After whatever I’d done, he sat at the table, me in his lap, and handed me this rock.

You can cost me all the windows in the world, and it wouldn’t change a thing.

I wrap my fingers around the rock as I did then, clinging to its solidness.

I see the man on the beach when I close my eyes, but it’s a mix of both of them, melded together in one body.

Both images fight for attention, but eventually Rupert’s face melts away.

He’s an intruder in this flat, and he doesn’t belong.

Part of me aches for the simplicity of that day we spent together.

AJ seems so volatile and mysterious and… risky.

Yet Rupert deceived me as well. Love is risky because it’s formed by two humans—two imperfect humans who will fail each other.

I water the flowers. They’ve been neglected, which means AJ has not been here in some time.
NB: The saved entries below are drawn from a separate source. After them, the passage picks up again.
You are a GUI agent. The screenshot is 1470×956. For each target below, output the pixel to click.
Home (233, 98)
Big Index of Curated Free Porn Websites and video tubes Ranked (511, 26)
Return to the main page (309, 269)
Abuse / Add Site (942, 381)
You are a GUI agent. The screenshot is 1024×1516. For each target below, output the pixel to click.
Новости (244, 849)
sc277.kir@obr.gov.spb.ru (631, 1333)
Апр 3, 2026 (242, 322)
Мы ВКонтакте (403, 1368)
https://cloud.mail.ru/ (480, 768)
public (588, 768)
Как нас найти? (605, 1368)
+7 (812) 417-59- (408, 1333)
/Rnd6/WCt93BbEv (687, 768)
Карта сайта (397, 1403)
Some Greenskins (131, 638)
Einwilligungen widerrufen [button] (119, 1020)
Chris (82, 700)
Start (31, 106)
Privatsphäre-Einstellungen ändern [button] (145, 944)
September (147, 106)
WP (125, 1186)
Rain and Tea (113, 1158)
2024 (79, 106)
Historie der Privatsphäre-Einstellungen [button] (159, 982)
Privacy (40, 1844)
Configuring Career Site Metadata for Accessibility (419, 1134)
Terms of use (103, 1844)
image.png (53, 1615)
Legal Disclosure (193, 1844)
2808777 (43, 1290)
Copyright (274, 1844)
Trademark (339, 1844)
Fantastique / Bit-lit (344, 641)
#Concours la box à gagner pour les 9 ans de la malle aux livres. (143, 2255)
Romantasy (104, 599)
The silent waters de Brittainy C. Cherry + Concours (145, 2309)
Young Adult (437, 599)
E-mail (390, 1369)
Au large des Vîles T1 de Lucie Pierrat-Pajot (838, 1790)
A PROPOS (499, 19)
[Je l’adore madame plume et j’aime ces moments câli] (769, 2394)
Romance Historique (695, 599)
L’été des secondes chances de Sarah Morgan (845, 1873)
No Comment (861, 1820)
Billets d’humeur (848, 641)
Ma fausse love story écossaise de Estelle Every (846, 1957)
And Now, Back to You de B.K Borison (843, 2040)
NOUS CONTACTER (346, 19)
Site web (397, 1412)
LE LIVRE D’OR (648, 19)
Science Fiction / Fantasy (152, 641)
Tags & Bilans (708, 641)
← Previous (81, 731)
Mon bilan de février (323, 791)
He’s still out looking for me, and this is the last place he’d think to do that.

I take the rock to bed with me at night. As I lie beneath the covers, our struggles surface in a haze of repeated arguments, one most of all—the one that happened near the door. What do you want from me, Merryn? You’re always unhappy with me. What can I possibly do to please you?

Something had been off between us. I feel the jagged edge of it each time I embrace the flashbacks, but I cannot place the cause of it.

I fall asleep in the familiar shape of my own mattress, but something is terribly wrong. Something is missing. I’m not certain I’ll ever get it back.